According to Motsoaledi, the team were keen to steer clear of the age-old engineers’ problem of ‘engineering solutions there isn’t a market for.’ So, to create the best scripts for the often-complex call centre processes of life insurers, Voyc designed everything with the collaboration and input of its first insurance customer, 1Life. “We learned everything from co-creating with the customer,” says Motsoaledi. “Voyc as it is today didn’t exist then, it was built from the ground up with insurers, for insurers.
It was a steep learning curve for two people whose background is building algorithms, not relations with policyholders. “The first thing that really surprised me was the length of the scripts we were analysing,” says Westaway. “Some of them are ten pages long! I know now that at the end of the day the script is the conduit to fairness, so I see why it’s important, but it took me by surprise. I remember thinking ‘how dry all their mouths must be!’ We were thinking of even doing Voyc lozenges for the agents,” he jokes.
“I couldn’t believe how siloed the industry is – except silos actually work!” adds Motsoaledi. “We learned that the underwriting teams and the scripting teams, that write what call centre agents have to say, seem to be completely different groups of entities that don’t talk to each other. And the call centre managers and their agents have another way of doing things entirely. And we’ve introduced some conflict, I would say, to that system – the disruptive thing we’re doing now is merging the two.”
It is for precisely this reason that Motsoaledi and Westaway don’t feel the difference between insuring and engineering backgrounds to be a disadvantage – far from it.
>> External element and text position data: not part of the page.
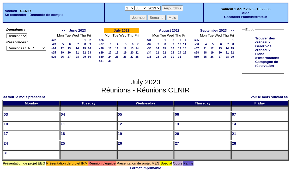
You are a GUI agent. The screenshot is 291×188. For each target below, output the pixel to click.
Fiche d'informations (267, 56)
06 (177, 114)
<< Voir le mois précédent (24, 97)
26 (62, 56)
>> (232, 30)
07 (234, 114)
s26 (53, 56)
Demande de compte (46, 15)
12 (62, 48)
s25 (53, 52)
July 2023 (121, 30)
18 (116, 52)
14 (77, 48)
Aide (245, 13)
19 (62, 52)
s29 (101, 52)
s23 (53, 44)
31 (110, 60)
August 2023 (169, 30)
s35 (149, 56)
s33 (149, 48)
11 (116, 48)
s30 (101, 56)
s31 (101, 60)
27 (69, 56)
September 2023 (213, 30)
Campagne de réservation (266, 64)
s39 (196, 56)
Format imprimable (145, 168)
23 (89, 52)
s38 (196, 52)
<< (64, 30)
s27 (101, 44)
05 (120, 114)
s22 (53, 40)
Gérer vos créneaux (263, 48)
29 (84, 56)
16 (89, 48)
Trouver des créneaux (265, 40)
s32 (149, 44)
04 (63, 114)
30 (89, 56)
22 (84, 52)
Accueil (11, 11)
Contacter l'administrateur (245, 17)
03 (6, 114)
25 (116, 56)
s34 (149, 52)
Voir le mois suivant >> (269, 97)
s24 (53, 48)
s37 (196, 48)
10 (110, 48)
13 (69, 48)
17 (110, 52)
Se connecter (16, 15)
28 (77, 56)
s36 (196, 44)
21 (77, 52)
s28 (101, 48)
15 (84, 48)
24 (110, 56)
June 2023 (77, 30)
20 (69, 52)
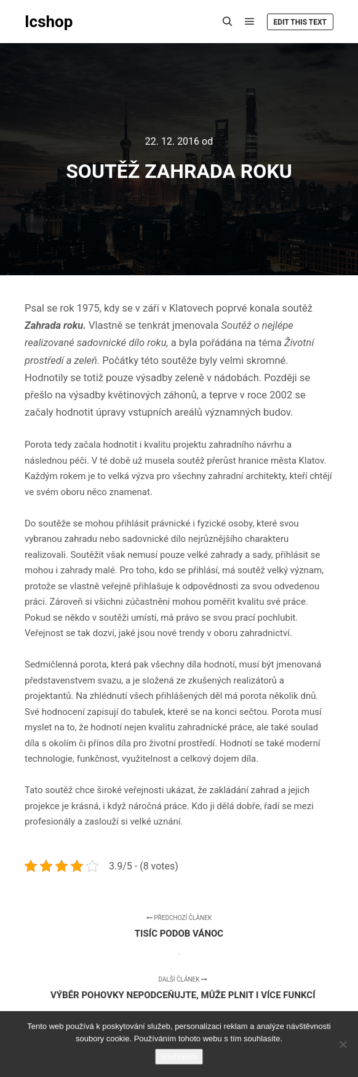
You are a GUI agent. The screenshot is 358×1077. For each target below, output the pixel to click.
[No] (342, 1044)
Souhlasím (178, 1056)
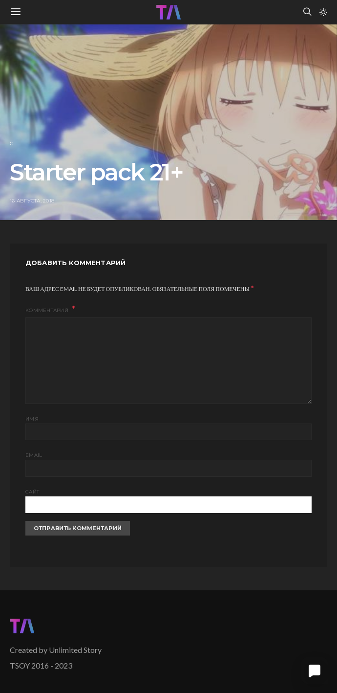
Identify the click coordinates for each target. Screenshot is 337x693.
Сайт (32, 492)
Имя (32, 419)
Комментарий (47, 310)
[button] (323, 12)
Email (33, 455)
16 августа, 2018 (32, 201)
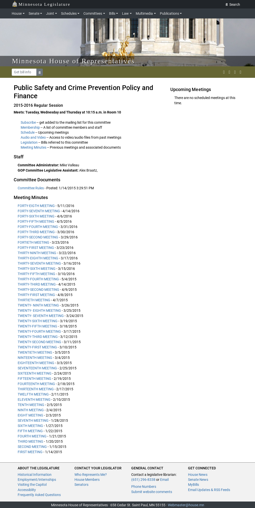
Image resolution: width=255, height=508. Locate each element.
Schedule (28, 132)
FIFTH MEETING (30, 431)
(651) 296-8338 (143, 480)
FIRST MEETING (30, 452)
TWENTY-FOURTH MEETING (39, 331)
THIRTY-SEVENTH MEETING (39, 263)
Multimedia (144, 13)
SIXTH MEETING (30, 426)
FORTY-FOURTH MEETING (38, 227)
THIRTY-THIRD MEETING (37, 284)
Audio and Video (33, 137)
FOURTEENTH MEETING (36, 384)
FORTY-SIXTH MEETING (36, 216)
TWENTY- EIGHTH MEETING (39, 310)
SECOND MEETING (32, 447)
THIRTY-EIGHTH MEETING (38, 258)
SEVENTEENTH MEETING (37, 368)
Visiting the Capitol (32, 485)
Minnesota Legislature (41, 4)
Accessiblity (27, 490)
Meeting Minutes (33, 147)
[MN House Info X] (224, 72)
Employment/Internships (37, 480)
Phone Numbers (143, 487)
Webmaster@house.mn (186, 505)
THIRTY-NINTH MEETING (37, 253)
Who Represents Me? (90, 475)
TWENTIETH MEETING (35, 352)
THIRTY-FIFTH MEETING (36, 274)
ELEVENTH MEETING (34, 400)
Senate (34, 13)
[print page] (240, 72)
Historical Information (35, 475)
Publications (169, 13)
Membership (30, 127)
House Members (87, 480)
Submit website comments (151, 492)
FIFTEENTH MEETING (34, 379)
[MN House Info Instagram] (229, 72)
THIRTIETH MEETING (34, 300)
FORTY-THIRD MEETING (36, 232)
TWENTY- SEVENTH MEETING (41, 316)
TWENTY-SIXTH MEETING (38, 321)
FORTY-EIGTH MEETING (36, 206)
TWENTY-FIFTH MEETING (37, 326)
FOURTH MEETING (32, 436)
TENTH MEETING (31, 405)
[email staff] (235, 72)
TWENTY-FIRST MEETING (37, 347)
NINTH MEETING (31, 410)
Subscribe (28, 122)
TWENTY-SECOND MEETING (39, 342)
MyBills (193, 485)
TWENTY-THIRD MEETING (38, 337)
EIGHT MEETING (30, 415)
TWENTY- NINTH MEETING (38, 305)
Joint (50, 13)
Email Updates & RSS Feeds (209, 490)
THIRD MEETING (30, 441)
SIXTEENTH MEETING (35, 373)
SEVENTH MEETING (33, 420)
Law (125, 13)
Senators (81, 485)
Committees (92, 13)
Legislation (29, 142)
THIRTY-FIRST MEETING (36, 295)
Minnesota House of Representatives (73, 61)
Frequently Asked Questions (39, 495)
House (17, 13)
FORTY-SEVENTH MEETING (39, 211)
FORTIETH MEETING (33, 242)
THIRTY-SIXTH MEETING (37, 269)
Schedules (69, 13)
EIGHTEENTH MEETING (36, 363)
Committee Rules (31, 188)
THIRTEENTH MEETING (36, 389)
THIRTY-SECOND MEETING (38, 290)
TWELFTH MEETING (33, 394)
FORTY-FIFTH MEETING (36, 221)
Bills (112, 13)
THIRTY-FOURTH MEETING (38, 279)
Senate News (198, 480)
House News (197, 475)
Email (164, 480)
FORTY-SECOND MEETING (38, 237)
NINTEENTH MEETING (35, 358)
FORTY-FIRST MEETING (36, 248)
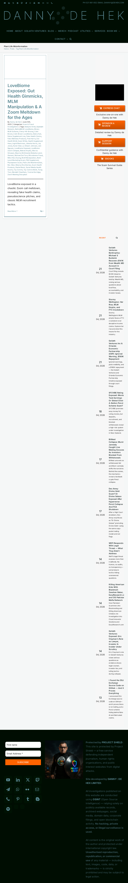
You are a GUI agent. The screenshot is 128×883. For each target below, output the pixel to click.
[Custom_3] (16, 806)
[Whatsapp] (17, 789)
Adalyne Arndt (30, 127)
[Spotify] (8, 809)
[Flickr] (27, 789)
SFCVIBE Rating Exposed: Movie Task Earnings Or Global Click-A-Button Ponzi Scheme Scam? (116, 399)
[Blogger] (38, 799)
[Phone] (8, 799)
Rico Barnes (26, 165)
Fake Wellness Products (17, 139)
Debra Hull (37, 134)
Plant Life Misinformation (32, 163)
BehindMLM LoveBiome (24, 129)
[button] (71, 39)
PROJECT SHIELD (112, 742)
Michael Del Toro (21, 155)
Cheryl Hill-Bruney (26, 131)
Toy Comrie (18, 170)
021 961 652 (91, 2)
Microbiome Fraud (35, 155)
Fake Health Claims (33, 136)
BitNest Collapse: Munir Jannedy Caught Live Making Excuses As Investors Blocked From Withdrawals (116, 448)
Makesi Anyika (25, 151)
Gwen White (22, 141)
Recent (102, 238)
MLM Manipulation (29, 158)
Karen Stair (17, 146)
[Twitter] (28, 780)
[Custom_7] (22, 806)
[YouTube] (8, 780)
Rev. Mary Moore (14, 165)
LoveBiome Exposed (22, 148)
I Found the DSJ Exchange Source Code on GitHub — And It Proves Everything (116, 686)
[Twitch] (38, 780)
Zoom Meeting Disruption (17, 175)
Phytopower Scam (15, 163)
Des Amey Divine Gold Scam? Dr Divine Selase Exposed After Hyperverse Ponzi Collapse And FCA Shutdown (116, 499)
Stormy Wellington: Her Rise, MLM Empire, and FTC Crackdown (116, 304)
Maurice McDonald (22, 153)
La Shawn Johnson (30, 146)
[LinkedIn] (18, 780)
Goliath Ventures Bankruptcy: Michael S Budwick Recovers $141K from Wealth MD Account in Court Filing (116, 258)
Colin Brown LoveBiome (22, 134)
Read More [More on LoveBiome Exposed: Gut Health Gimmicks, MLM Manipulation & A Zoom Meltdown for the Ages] (12, 211)
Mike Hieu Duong (14, 158)
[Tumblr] (28, 799)
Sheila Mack (20, 167)
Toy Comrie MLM (30, 170)
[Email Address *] (23, 754)
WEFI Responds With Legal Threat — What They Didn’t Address (116, 548)
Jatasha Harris (31, 143)
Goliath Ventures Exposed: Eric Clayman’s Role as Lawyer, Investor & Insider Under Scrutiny (116, 640)
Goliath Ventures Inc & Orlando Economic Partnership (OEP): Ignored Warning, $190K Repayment (116, 350)
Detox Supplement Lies (16, 136)
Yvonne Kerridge (33, 172)
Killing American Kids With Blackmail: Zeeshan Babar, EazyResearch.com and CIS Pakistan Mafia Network (117, 592)
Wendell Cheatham (19, 172)
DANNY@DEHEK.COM (114, 2)
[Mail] (37, 789)
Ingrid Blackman (18, 143)
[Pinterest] (18, 799)
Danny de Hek (15, 122)
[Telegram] (8, 789)
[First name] (23, 745)
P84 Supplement (32, 160)
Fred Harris (31, 139)
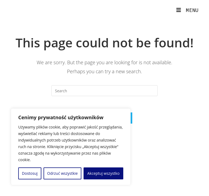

“The one advantage we had to servicing the insurance industry was that we didn’t come from it,” says Motsoaledi. “Had we known what we would be expected to solve, the sheer size of the problem that we’ve fixed for companies and all that entails, I don’t think we would have undertaken what we have. The analogy Matthew uses is Elon Musk with Space X, because he wasn’t in the rocket-making business, but that was what helped him successfully disrupt it.”